Opdracht 1: Geef alstublieft elke regel uit de records terug waarin de tekenreeks "Start" voorkomt.

Tekstfragment:

::::

Staatloosheid in de EU

Staatloosheid stelt een migrant voor grote problemen. Geen enkele lidstaat beschouwt een staatloze migrant als burger. Dat heeft vergaande gevolgen, bijvoorbeeld bij het verkrijgen van reisdocumenten, het aannemen van werk, het afsluiten van een ziektekostverzekering, het ontvangen van een uitkering of het kopen van een huis.

Belangrijkste conclusies

  • Een migrant kan staatloosheid zijn door statenopvolging, onduidelijke of discriminerende wetten voor het vaststellen van nationaliteiten, ontheemding/gedwongen migratie, of het hebben van staatloze ouders.
  • Tussen lidstaten bestaan grote verschillen in procedures voor het vaststellen van een status als staatloze.

::::

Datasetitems
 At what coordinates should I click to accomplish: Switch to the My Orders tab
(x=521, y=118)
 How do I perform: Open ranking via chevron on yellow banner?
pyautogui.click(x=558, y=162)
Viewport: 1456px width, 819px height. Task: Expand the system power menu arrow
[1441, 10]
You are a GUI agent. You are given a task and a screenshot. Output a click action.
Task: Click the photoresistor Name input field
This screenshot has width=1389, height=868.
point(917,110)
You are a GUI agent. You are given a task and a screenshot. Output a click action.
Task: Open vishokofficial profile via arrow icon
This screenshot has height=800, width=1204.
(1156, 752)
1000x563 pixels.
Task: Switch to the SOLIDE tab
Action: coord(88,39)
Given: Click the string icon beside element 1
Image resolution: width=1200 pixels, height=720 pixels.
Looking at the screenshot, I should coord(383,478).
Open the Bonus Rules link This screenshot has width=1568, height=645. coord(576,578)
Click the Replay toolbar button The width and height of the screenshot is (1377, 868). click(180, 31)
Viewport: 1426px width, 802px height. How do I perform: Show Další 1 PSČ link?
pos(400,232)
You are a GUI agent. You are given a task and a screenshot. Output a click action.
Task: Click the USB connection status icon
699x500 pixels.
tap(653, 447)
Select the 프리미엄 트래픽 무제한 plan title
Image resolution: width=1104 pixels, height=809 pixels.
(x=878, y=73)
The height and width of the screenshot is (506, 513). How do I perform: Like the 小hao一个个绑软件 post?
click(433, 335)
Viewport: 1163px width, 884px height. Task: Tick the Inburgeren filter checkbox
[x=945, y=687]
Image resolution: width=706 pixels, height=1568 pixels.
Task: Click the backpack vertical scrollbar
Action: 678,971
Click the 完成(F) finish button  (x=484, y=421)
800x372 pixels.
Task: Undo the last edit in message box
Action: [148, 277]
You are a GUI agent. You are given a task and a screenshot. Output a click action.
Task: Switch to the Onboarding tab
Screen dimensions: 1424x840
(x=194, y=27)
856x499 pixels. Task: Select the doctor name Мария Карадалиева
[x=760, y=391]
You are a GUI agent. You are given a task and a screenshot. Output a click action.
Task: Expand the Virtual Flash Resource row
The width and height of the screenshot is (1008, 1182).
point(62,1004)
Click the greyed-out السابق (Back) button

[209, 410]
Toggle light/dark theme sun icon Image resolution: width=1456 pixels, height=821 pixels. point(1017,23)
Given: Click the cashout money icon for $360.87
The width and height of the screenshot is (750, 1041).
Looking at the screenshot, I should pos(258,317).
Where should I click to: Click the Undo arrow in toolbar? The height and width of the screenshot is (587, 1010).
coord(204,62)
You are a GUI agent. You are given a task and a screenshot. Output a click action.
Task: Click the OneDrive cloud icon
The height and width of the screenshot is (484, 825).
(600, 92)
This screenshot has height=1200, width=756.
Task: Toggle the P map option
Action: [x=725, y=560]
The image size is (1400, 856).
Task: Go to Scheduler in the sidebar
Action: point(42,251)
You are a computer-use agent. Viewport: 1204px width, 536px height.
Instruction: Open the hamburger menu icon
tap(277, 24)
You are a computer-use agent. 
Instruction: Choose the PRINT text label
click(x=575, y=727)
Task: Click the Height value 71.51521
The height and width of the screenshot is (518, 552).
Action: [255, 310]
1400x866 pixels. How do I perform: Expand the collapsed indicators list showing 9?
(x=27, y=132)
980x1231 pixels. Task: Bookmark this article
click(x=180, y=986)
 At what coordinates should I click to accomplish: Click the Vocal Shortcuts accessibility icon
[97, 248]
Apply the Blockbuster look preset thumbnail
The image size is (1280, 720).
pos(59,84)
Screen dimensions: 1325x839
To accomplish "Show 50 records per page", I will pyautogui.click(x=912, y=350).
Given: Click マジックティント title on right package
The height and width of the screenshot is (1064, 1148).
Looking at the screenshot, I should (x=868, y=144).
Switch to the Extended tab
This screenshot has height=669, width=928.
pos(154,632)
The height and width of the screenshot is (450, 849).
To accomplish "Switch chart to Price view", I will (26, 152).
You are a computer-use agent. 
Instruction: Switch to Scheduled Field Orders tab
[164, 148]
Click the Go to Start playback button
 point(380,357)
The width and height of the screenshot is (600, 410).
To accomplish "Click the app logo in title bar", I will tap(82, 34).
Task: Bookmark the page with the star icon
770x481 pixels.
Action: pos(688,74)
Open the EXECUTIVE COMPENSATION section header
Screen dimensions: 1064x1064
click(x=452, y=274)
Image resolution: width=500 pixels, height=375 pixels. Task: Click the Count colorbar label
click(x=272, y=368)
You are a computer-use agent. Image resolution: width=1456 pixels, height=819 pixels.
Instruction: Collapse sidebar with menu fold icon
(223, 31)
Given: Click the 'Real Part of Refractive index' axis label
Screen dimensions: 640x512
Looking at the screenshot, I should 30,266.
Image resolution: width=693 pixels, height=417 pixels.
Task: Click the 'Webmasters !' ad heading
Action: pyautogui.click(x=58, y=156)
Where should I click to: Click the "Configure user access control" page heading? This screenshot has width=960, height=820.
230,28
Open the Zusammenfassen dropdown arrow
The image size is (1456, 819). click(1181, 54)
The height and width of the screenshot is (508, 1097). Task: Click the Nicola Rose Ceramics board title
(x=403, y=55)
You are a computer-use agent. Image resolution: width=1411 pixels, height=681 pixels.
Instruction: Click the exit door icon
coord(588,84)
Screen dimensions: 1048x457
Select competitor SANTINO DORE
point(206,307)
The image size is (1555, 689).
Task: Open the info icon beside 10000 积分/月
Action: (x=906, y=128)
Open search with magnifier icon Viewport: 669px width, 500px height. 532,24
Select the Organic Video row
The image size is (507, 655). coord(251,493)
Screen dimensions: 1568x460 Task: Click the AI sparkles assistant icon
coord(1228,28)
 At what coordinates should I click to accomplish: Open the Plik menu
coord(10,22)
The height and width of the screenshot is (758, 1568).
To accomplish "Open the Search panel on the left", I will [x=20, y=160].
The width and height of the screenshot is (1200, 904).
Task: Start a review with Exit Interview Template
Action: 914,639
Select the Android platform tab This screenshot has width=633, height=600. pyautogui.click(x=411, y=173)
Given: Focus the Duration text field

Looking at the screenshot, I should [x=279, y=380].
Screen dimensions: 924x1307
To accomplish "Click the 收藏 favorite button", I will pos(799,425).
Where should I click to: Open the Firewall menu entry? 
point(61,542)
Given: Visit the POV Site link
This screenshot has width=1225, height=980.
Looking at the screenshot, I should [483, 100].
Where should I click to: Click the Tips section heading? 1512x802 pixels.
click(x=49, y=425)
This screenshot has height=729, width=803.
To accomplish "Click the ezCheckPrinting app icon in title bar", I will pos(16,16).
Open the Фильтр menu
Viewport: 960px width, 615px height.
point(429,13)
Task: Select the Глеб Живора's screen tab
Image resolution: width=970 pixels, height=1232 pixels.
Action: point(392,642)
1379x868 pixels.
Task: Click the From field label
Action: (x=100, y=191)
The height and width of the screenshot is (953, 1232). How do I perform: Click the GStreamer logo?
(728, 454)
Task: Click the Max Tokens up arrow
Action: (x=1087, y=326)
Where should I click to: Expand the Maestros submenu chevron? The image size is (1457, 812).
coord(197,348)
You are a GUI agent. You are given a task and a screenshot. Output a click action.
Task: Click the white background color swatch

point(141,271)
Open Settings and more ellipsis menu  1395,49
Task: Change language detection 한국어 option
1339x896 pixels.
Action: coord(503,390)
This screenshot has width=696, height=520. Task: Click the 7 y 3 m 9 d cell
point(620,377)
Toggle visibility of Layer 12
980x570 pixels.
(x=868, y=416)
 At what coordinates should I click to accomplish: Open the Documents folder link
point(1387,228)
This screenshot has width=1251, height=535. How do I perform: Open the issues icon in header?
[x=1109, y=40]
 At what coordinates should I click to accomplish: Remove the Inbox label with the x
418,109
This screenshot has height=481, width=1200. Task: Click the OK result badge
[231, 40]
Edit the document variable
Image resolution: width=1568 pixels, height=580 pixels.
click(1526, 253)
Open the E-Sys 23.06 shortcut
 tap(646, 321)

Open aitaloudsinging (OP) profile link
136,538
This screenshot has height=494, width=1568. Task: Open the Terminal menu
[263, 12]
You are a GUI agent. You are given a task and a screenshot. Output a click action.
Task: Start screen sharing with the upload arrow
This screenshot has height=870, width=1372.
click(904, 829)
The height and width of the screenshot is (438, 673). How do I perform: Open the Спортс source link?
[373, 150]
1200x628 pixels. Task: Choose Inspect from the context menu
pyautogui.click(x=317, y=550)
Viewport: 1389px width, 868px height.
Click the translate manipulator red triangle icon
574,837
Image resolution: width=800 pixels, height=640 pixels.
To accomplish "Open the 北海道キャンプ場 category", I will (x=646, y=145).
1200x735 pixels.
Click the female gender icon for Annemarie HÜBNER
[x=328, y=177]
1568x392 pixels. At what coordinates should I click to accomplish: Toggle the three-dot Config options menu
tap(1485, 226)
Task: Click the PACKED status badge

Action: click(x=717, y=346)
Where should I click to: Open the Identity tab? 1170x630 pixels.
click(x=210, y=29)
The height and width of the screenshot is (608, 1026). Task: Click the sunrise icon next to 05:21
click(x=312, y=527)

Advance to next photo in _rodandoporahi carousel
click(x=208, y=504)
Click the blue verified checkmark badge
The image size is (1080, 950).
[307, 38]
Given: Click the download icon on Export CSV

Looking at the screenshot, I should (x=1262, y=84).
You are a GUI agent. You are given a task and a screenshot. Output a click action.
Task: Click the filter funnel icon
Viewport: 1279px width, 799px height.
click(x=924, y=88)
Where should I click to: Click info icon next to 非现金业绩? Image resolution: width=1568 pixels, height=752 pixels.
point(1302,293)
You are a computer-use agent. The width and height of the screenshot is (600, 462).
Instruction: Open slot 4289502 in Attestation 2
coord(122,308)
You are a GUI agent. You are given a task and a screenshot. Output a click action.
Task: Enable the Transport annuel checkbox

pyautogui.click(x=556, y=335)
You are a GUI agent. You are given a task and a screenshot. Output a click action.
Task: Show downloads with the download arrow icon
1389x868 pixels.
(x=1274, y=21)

::::

Opdracht 2: Waarin bestaan volgens de tekst over staatloosheid grote verschillen tussen lidstaten?

Uitkomst oefening 1:
Click the Go to Start playback button
Task: Start a review with Exit Interview Template
Task: Start screen sharing with the upload arrow

Uitkomst oefening 2: In de procedures voor het vaststellen van een status als staatloze.